Furthermore, the paper delves into integrating these sensors within the broader context of smart buildings. The discussion on IoT system architecture emphasizes sensors’ interconnectedness and their role in creating intelligent and responsive building environments. This insight into the system architecture paves the way for a deeper understanding of how sensors operate in conjunction with other components to optimize building functionality.
Exploring occupancy detection algorithms spans traditional methods and machine learning approaches. Comparing these two paradigms provides valuable insights into their respective strengths and weaknesses. This section equips readers with a nuanced understanding of the algorithmic strategies available, enabling them to make informed decisions based on the specific requirements of their smart building projects.
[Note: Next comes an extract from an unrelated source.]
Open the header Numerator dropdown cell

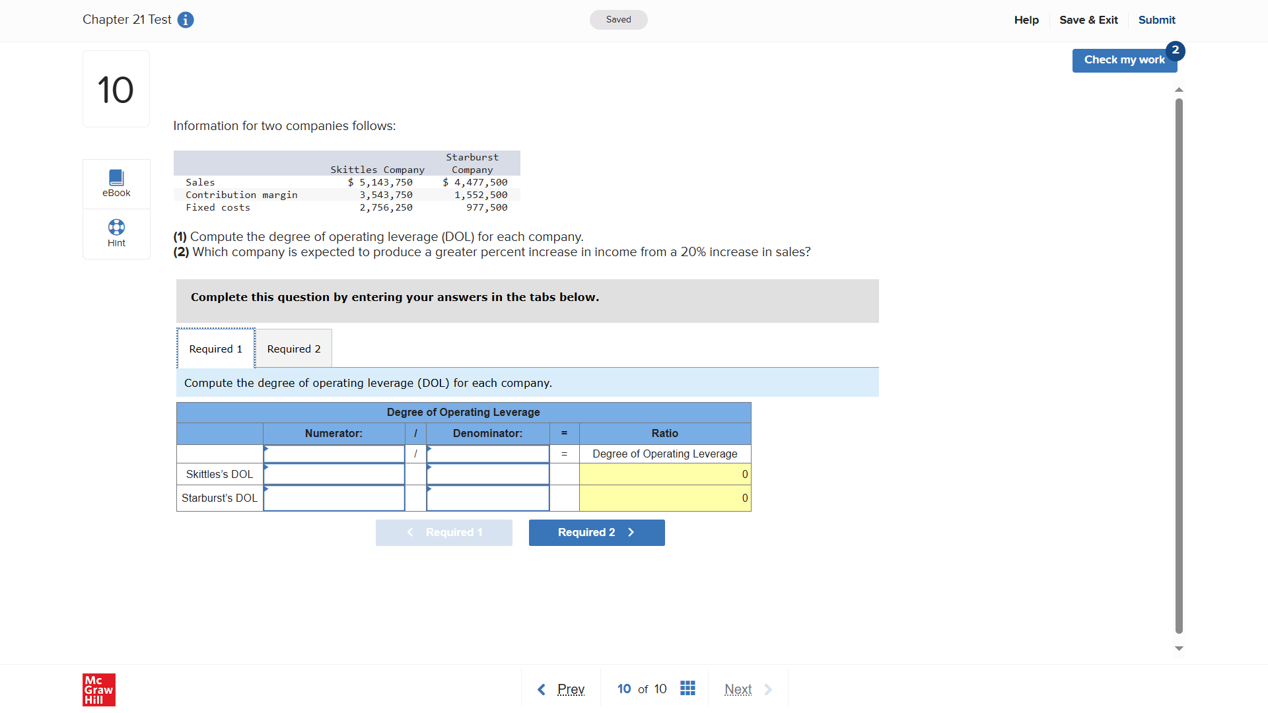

Additionally, we addressed the challenges inherent in deploying occupancy detection systems, ranging from privacy concerns to the adaptability of algorithms in dynamic environments. These challenges underscore the importance of continued research and innovation in this field. Finally, we outlined several promising areas for future work, including the standardization of benchmarks, the development of privacy-preserving algorithms, the exploration of alternative sensor technologies, and the creation of comprehensive datasets for DL models. These research directions hold the potential to address existing challenges and further enhance the accuracy, efficiency, and cost-effectiveness of occupancy detection in smart buildings.